Можно, правда, сослаться на то, что либерализм, в лице профессора истории Милюкова, попытался все же свести счеты со «второй русской революцией». Но Милюков вовсе не скрывает того, что он лишь претерпевал Февральскую революцию. Вряд ли есть какая-либо возможность причислять национал-либерального монархиста к демократии, хотя бы и вульгарной, — не на том же основании, в самом деле, что он примирился с республикой, когда не осталось ничего другого? Но, даже оставляя политические соображения в стороне, работу Милюкова о Февральской революции ни в каком смысле нельзя считать научным трудом. Вождь либерализма выступает в своей «Истории» как потерпевший, как истец, но не как историк. Его три книги читаются, как растянутая передовица «Речи» в дни крушения корниловщины. Милюков обвиняет все классы и все партии в том, что они не помогли его классу и его партии сосредоточить в своих руках власть. Милюков обрушивается на демократов за то, что они не хотели или не умели быть последовательными национал-либералами. В то же время он сам вынужден свидетельствовать, что чем больше демократы приближались к национал-либерализму, тем больше они теряли опору в массах. Ему не остается, в конце концов, ничего иного, как обвинить русский народ в том, что он совершил преступление, именуемое революцией. Зачинщиков русской смуты Милюков, во время писания своей трехтомной передовицы, все еще пытался искать в канцелярии Людендорфа. Кадетский патриотизм, как известно, состоит в том, чтобы величайшие события в истории русского народа объяснять режиссерством немецкой агентуры, но зато стремится в пользу «русского народа» отнять у турок Константинополь. Исторический труд Милюкова достойно завершает политическую орбиту русского национал-либерализма.
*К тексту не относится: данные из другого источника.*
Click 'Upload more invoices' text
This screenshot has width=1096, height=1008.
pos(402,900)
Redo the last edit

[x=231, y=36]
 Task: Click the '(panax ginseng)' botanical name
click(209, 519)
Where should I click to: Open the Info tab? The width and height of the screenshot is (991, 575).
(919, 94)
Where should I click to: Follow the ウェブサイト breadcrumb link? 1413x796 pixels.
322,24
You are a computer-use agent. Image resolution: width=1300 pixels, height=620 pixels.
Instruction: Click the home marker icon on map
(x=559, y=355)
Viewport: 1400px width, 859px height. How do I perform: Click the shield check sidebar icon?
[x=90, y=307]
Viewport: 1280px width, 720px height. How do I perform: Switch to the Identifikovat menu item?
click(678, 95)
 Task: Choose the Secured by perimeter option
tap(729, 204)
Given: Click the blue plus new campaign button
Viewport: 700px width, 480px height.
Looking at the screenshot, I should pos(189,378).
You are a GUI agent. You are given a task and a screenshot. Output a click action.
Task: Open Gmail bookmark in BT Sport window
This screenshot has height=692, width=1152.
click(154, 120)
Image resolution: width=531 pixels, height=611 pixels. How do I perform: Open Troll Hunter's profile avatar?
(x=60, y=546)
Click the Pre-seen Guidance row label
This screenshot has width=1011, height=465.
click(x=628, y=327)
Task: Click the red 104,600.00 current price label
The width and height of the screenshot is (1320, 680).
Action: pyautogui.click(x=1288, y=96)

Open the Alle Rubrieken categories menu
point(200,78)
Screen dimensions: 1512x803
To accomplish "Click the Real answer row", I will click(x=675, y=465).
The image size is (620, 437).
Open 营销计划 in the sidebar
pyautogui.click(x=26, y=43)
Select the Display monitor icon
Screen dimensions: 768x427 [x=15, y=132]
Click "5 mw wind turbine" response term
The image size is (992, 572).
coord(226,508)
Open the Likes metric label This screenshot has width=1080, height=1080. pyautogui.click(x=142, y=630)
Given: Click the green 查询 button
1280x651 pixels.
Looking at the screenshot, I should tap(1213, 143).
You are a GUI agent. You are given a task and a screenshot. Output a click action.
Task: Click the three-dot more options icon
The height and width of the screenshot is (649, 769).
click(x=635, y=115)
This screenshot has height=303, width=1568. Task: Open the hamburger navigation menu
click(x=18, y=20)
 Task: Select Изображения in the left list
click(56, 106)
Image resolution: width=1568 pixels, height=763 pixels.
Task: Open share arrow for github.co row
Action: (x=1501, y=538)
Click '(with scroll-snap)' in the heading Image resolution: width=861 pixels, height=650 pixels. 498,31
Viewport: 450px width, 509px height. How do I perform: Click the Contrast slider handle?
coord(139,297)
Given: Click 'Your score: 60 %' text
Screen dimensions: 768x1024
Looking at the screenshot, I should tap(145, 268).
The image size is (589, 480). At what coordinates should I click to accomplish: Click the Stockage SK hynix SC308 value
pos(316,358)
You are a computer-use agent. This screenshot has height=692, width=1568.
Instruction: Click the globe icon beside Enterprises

Понять революцию, как и историю в целом, можно только как объективно обусловленный процесс. Развитие народов выдвигает такие задачи, которых нельзя разрешить другими методами, кроме революции. В известные эпохи эти методы навязываются с такой силой, что вся нация вовлекается в трагический водоворот. Нет ничего более жалкого, как морализирование по поводу великих социальных катастроф! Здесь особенно уместно правило Спинозы: не плакать, не смеяться, а понимать.

Проблемы хозяйства, государства, политики, права, но рядом с ними также и проблемы семьи, личности, художественного творчества ставятся революцией заново и пересматриваются снизу доверху. Нет ни одной области человеческого творчества, в которую подлинно национальные революции не входили бы великими вехами. Это одно уже, отметим мимоходом, дает наиболее убедительное выражение монизму исторического развития. Обнажая все ткани общества, революция бросает яркий свет на основные проблемы социологии, этой несчастнейшей из наук, которую академическая мысль кормит уксусом и пинками. Проблемы хозяйства и государства, класса и нации, партии и класса, личности и общества ставятся во время великих социальных переворотов с предельной силой напряжения. Если революция и не разрешает немедленно ни одного из породивших ее вопросов, создавая лишь новые предпосылки для их разрешения, зато она обнажает все проблемы общественной жизни до конца. А в социологии больше, чем где бы то ни было, искусство познания есть искусство обнажения.

вернуться

28

Февральская революция была буржуазно-демократической революцией, в которой рабочий класс возглавлял общенародное движение против царизма и феодализма. Троцкий еще в 1905–1907 гг. критиковал положения Ленина о неизбежности победы в России именно такой революции. Но приводимый в данной книге фактический материал, а также общая характеристика революций 1917 г. свидетельствуют о существенной корректировке Троцким своих взглядов с учетом ленинской позиции.

вернуться

29

Пример того, как Троцкий пытался уложить исторические факты в русло теории «перманентной революции». Сказав (стр. 23), что Февральская революция — демократическая «в собственном смысле слова», он тут же утверждает, что это была «только оболочка, в которой скрывалось ядро Октябрьской революции», т. е. социалистической. На самом деле Февральская революция по своему содержанию была буржуазно-демократической, затем через ряд этапов переросла в социалистическую.